Friday, August 20, 2010

Double G Has To Regulate

You don't tug on Superman's cape, you don't spit into the wind, you don't pull the mask off the ol' Lone Ranger and you don't go on NPR and make stuff up about Glenn Greenwald, because he will call you out at high noon.

This is really quite strange.  Yesterday, my inbox began filling up with email telling me that Jeffrey Goldberg had gone on NPR and, when asked about my critiques of his Atlantic article on bombing Iran, claimed I had "retracted" part of what I had written.  When I read the first couple emails, I assumed the emailers had heard it incorrectly or were mischaracterizing Goldberg's remarks, because not only had I never issued any retraction of those criticisms, but I never wrote anything remotely close to what could possibly be misconstrued that way:  I never even hinted that anything I had written was inaccurate, because it wasn't.  I was reasonably sure that even Jeffrey Goldberg wouldn't simply fabricate such an event of that significance and announce it as fact on NPR as a way of discrediting a critic.  But sure enough, once the audio was posted by NPR and I listened to it, I found -- genuinely, perhaps naïvely, to my amazement -- that what the emailers described is exactly what happened.

I'm not sure why Jeffrey Goldberg would want to pick a fact-checking fight with one of the most exhaustively thorough legal and constitutional policy wonk journalists out there, (there are times when I think Greenwald goes over the line on the rhetoric but never, ever cross the guy on the substance) but Goldberg just walked into a world of pain on this one, and it turns out this morning Goldberg just made things a lot worse for himself.

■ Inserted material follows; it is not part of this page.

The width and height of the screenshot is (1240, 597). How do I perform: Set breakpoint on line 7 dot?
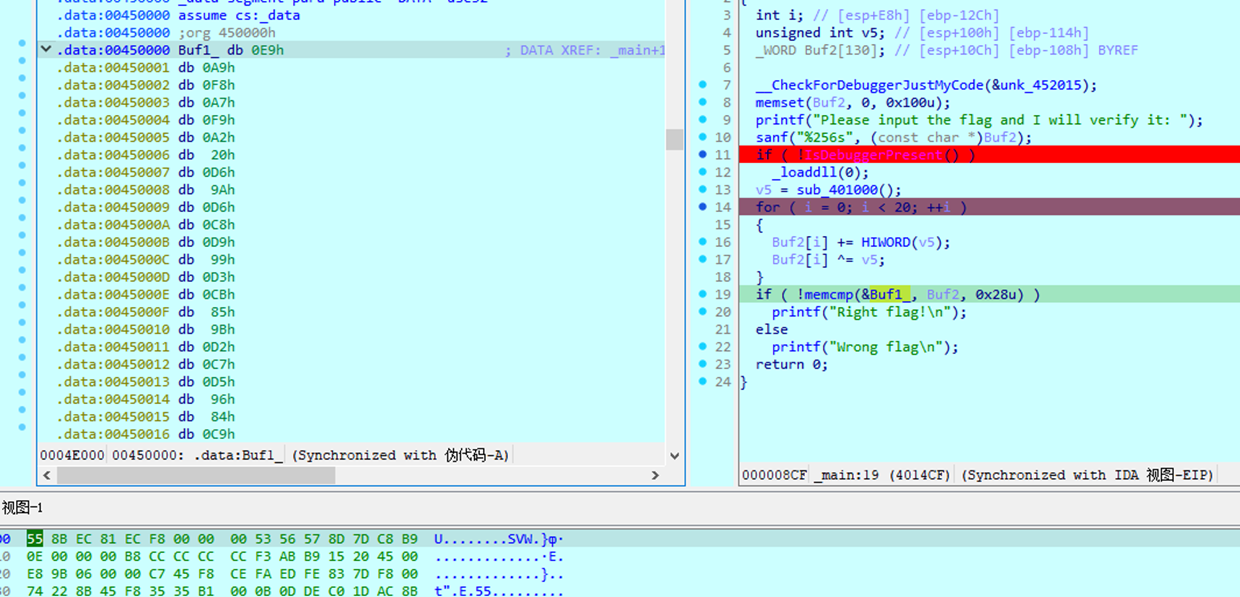pyautogui.click(x=702, y=85)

Goldberg responds, playing the victim role.  He falsely accused me on NPR of issuing a retraction and now he's the wronged party, claiming he merely "confused me with someone else," presumably "someone else" who issued a retraction last week (who?).  Feel free to read his response and form your own judgment.  He also complains that I "posted our private e-mail exchange, without asking [him] if that would be okay."  There was nothing "private" about our email exchange; my whole point in emailing him, as I made explicitly clear, was that I intended to write about this episode and wanted to include his response in what I wrote.  The whole exchange was entirely on the record.  It's just amazing how devoted to the Cult of Secrecy so many self-proclaimed journalists are.

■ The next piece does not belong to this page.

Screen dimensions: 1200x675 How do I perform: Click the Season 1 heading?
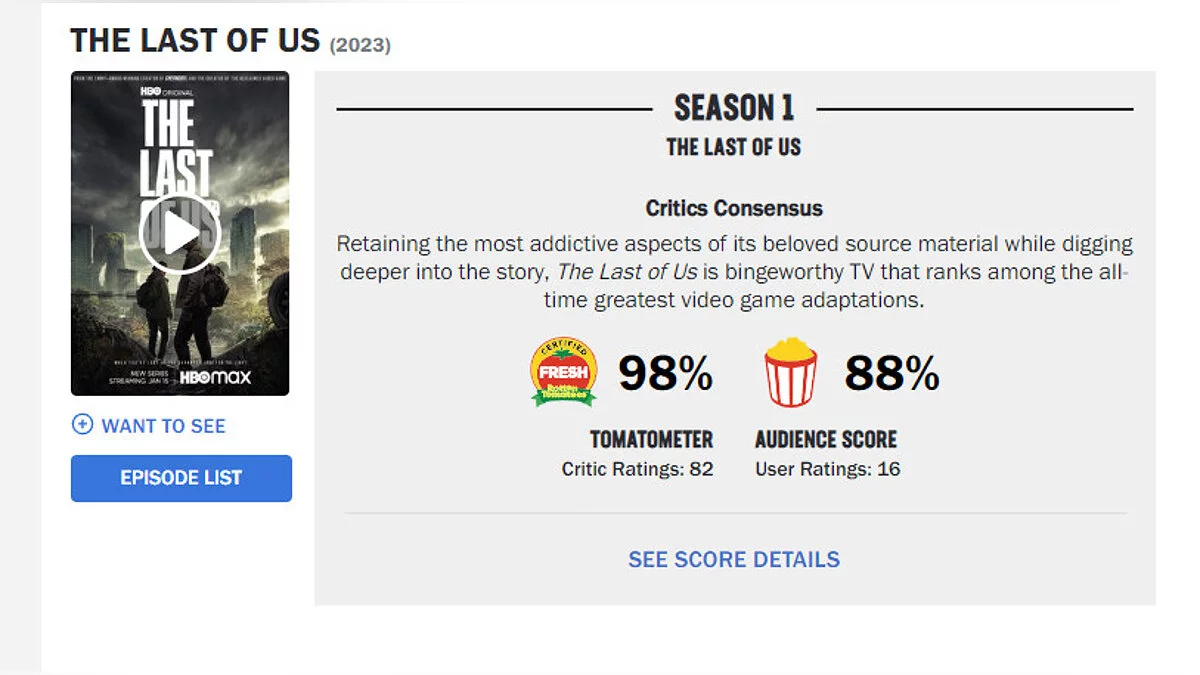(734, 108)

The point of course is Jeffrey Goldberg was one of the many Villagers who failed upwards into the higher echelons of Serious Credibility by drumming up our war in Iraq.   The guy is Bucket O' Fail anyway, but the fallout from going after Greenwald is not something I'd even wish on on a Village Idiot like Goldberg.

1 comment:

The Grand Panjandrum said...

I wish it upon him many times over. He sympathies lie with war criminals (i.e. the Bush/Cheney crowd) and those who condone war crimes upon the Palestinian people. Goldberg is a disingenuous, lying skunk.